Cybersecurity, come fare bene la guerra agli hacker

L'intervento del professor Ranieri Razzante, consigliere per la Cybersecurity del Sottosegretario alla Difesa, Giorgio Mulè

 

Non ho elementi per confermare o smentire la Sogei. Ma certamente qualcosa è accaduto all’Agenzia delle Entrate, dato che, come ho già dichiarato altrove, sono stati numerosi nell’ultimo anno i problemi che sono stati denunciati – specialmente dai dottori commercialisti – nell’accesso al sito ufficiale e ai servizi ad esso collegati.

Resta evidente che se la procura di Roma ha deciso di aprire un’inchiesta e se la polizia postale, unitamente all’Agenzia per la cybersicurezza nazionale, hanno deciso di indagare, qualche fonte di innesco l’hanno avuta e qualche sospetto pure.

In ogni caso, nonostante gli sforzi del governo nell’ultimo anno, il nostro paese sconta un colpevole ritardo nell’attuazione di un piano di resilienza informatica per il nostro settore pubblico.

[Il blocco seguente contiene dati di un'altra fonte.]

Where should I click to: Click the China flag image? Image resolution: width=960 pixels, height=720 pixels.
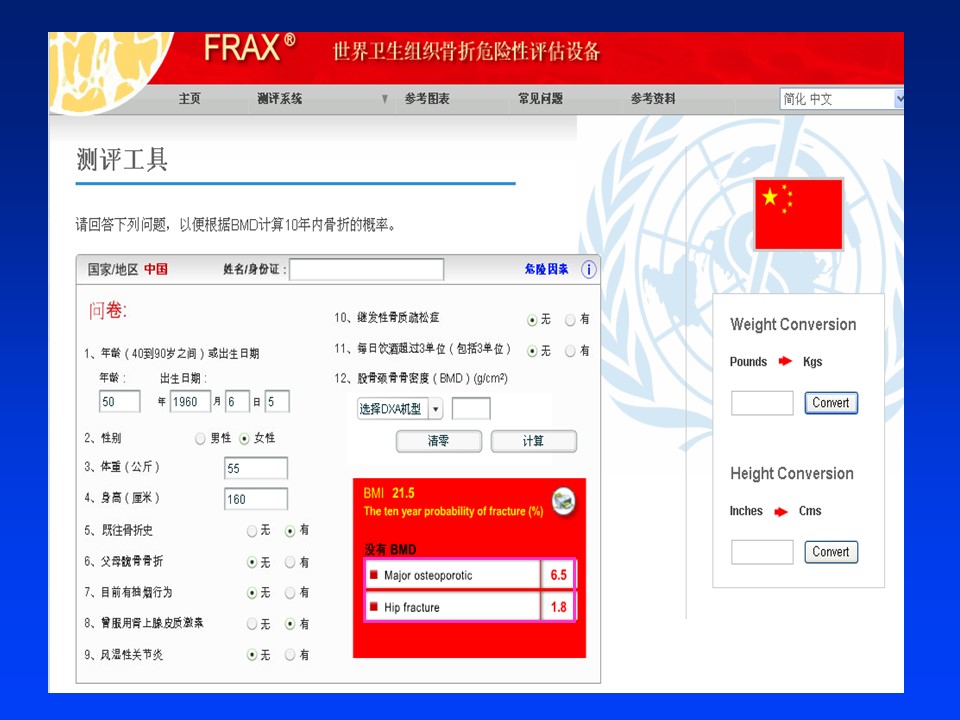coord(798,214)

La nostra difesa era attrezzata, attraverso l’apposito comando operativo presente già da molti anni al Ministero, dove si registrano oltre 100.000 alert giornalieri, che per fortuna non si tramutano in attacchi rilevanti.

Già qualche mese fa il ministro Colao aveva giustamente dichiarato che circa l’80% delle nostre pubbliche amministrazioni era vulnerabile ad attacchi cyber, tanto che nel PNRR sono stati previsti fondi per la cybersecurity, a dire il vero non sufficienti.

A mio giudizio il problema reale è di tipo culturale, sia per il settore pubblico che per quello privato, troppo incardinati ancora sulla considerazione che i problemi vengano da ciò che si vede e che non possano arrivare via web.

Questi ultimi dieci anni ci hanno insegnato che le minacce terroristiche e le infiltrazioni criminali sono state rese possibili soprattutto grazie all’utilizzo di web e social.

I teatri di guerra sono ormai integrati dallo spazio virtuale, tanto che nel cosiddetto decreto Aiuti – appena convertito in legge – è stato modificato l’articolo 88 del codice dell’ordinamento militare, aggiungendo che gli strumenti militari possono essere utilizzati a difesa non solo del territorio nazionale e delle unità terrestri, navali e aeree, ma anche di quelle cibernetiche.

È un passo importante, che ci consente di considerare ostili gli attacchi informatici e, quindi, di rispondere se del caso.

Ora serve un passo decisivo nella legislazione penale e militare europea, che consenta di utilizzare gli strumenti già previsti contro il terrorismo per far fronte alle minacce degli hacker.